MPs have backed plans for care home staff to be vaccinated against Covid despite a parliamentary committee urging the Government to delay the vote due to concerns over the impact on staff shortages. 

Sajid Javid, the Health Secretary, on Tuesday pressed ahead with a vote on new regulations which will require people working in care homes to be fully vaccinated from October. 

The regulations – which passed by 319 votes to 246 – will also apply to healthcare workers, tradesmen, hairdressers and others who need to enter a home to do other work unless they have a medical exemption. 

There will be a 16-week grace period for care workers to get jabbed if they have failed to take up the offer already.

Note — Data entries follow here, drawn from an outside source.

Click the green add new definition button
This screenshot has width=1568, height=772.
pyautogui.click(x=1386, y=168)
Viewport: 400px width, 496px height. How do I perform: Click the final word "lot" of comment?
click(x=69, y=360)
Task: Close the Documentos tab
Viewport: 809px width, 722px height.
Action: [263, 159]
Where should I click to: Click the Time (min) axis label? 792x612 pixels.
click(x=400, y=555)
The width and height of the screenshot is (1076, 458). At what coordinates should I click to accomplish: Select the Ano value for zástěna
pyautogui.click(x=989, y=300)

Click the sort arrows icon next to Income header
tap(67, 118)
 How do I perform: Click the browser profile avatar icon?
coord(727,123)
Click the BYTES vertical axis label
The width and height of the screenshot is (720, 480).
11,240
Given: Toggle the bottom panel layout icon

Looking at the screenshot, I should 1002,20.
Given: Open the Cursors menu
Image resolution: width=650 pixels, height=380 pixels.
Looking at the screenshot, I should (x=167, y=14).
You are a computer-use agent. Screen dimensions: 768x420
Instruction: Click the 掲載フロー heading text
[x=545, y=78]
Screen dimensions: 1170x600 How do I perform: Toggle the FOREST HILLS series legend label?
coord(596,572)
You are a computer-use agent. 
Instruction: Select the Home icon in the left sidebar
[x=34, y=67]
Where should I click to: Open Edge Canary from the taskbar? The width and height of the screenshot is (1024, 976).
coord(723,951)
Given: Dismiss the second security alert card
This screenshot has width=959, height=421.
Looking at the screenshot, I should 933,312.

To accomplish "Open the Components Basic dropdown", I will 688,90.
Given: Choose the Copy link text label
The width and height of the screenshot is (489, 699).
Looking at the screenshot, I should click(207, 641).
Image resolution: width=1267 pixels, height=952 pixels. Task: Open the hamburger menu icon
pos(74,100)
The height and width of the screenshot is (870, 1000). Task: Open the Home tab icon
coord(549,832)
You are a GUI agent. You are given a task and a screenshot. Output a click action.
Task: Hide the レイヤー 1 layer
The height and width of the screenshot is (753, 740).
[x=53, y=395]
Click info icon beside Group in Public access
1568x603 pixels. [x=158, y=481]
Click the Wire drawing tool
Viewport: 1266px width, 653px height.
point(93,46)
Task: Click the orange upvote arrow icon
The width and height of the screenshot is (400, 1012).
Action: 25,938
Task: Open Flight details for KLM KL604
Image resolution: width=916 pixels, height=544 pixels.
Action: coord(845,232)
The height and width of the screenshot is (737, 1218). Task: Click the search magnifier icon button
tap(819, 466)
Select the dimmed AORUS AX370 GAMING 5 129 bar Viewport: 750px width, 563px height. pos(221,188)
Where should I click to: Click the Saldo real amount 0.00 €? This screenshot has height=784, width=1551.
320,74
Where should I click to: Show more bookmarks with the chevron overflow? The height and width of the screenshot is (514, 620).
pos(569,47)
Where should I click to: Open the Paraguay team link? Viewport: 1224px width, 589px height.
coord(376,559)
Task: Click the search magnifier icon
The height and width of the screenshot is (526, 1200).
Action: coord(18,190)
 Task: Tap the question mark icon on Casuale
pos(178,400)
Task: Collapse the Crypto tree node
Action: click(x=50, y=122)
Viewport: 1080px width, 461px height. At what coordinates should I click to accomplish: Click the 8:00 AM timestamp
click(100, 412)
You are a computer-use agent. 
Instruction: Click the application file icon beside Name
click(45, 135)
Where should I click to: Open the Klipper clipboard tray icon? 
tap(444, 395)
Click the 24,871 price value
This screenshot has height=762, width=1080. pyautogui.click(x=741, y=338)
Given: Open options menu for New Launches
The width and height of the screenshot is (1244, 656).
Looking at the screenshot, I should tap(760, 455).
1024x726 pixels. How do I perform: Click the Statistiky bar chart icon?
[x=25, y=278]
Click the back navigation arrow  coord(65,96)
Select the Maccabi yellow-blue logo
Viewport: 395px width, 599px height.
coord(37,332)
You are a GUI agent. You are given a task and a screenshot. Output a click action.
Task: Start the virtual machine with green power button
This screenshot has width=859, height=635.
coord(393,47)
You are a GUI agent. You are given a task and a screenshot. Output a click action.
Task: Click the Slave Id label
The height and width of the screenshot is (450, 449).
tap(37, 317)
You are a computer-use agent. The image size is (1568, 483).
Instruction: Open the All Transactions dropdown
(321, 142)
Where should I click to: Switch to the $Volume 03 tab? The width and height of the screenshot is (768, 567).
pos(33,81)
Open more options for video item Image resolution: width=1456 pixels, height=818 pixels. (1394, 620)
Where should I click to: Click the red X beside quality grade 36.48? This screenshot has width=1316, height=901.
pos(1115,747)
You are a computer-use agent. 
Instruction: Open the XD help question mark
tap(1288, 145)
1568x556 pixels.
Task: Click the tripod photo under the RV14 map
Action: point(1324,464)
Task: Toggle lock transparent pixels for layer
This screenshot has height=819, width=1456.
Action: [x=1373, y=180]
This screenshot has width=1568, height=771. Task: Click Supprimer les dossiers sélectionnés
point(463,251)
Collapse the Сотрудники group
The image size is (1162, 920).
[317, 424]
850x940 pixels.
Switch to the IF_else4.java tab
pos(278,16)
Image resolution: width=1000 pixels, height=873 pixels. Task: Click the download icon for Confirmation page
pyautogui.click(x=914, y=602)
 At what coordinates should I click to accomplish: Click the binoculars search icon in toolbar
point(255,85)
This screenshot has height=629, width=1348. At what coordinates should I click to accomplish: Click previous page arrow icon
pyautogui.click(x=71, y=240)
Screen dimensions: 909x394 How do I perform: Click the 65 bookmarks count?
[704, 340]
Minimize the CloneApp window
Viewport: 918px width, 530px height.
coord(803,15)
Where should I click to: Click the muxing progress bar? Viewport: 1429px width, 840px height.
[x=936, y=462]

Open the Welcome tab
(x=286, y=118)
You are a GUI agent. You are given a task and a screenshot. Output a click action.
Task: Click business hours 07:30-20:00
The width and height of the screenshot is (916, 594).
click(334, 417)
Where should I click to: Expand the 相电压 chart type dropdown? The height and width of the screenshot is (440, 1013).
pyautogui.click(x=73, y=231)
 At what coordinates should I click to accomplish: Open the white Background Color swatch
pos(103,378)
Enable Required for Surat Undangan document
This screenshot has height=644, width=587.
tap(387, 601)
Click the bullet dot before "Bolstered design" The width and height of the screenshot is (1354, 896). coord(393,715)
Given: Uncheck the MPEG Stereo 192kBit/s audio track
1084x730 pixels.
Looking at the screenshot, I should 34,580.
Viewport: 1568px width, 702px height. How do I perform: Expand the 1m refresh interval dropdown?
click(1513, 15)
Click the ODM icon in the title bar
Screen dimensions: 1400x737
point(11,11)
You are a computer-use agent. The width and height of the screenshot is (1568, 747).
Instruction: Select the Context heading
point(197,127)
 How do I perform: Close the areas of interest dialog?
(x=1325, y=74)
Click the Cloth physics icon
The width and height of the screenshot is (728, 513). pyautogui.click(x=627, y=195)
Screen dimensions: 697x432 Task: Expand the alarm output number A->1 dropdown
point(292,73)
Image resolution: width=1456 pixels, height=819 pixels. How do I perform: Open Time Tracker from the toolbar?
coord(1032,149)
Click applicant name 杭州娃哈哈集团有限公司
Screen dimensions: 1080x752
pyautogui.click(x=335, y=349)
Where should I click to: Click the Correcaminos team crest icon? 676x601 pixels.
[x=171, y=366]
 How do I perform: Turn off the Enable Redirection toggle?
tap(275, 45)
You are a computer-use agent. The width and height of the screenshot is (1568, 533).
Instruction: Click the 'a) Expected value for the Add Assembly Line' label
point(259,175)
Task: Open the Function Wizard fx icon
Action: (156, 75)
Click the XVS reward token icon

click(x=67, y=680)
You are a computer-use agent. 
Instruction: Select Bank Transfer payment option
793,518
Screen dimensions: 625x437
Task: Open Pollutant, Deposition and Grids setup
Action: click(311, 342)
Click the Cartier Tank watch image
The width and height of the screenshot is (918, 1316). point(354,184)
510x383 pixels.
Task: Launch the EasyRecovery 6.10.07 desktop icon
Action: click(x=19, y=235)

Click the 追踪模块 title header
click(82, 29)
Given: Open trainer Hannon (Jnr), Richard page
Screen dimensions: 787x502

While the motion passed comfortably, ministers faced a fierce backlash from Conservative MPs who criticised the failure to set out the potential impact of the policy on the sector. 

They included Mark Harper, the chairman of the Covid Recovery Group of lockdown-sceptic Tory MPs, who described the failure to provide adequate information on a "difficult and controversial" subject as an "abuse" and "not good enough".

Dr Rosena Allin-Khan, Labour’s shadow health minister, also raised concerns about the prospect of staff shortages in care homes as a result of the mandatory vaccination policy, telling the Commons: "We already have a social care crisis – let’s not deepen it."

It will now move to the House of Lords for consideration. 

The row came hours after a Lords scrutiny committee urged Mr Javid to defer the vote after it warned that a "lack of clarity and practical detail about how the legislation is to operate" and a "confusing analysis of current vaccination levels in the sector" made effective scrutiny impossible.

Amid fears that the policy could also lead to people leaving the care sector, which is already facing a serious staffing crisis, the committee criticised the "absence of any assessment of the impact on the care home workforce and care homes in general". 

Despite their reservations, the Government pressed ahead with the vote, with Helen Whately, the minister for social care, telling MPs: "As we head towards a winter where care homes may have to battle with Covid and flu, the question we should ask ourselves is what more can we do?

"The majority of care home workers have already taken up the vaccine, and it’s essential that all care home workers who can have the vaccine do so in order to protect those in their care."

Thirty Tory MPs voted against the motion, surpassing a rebellion of 24 against cuts to the aid budget earlier in the day.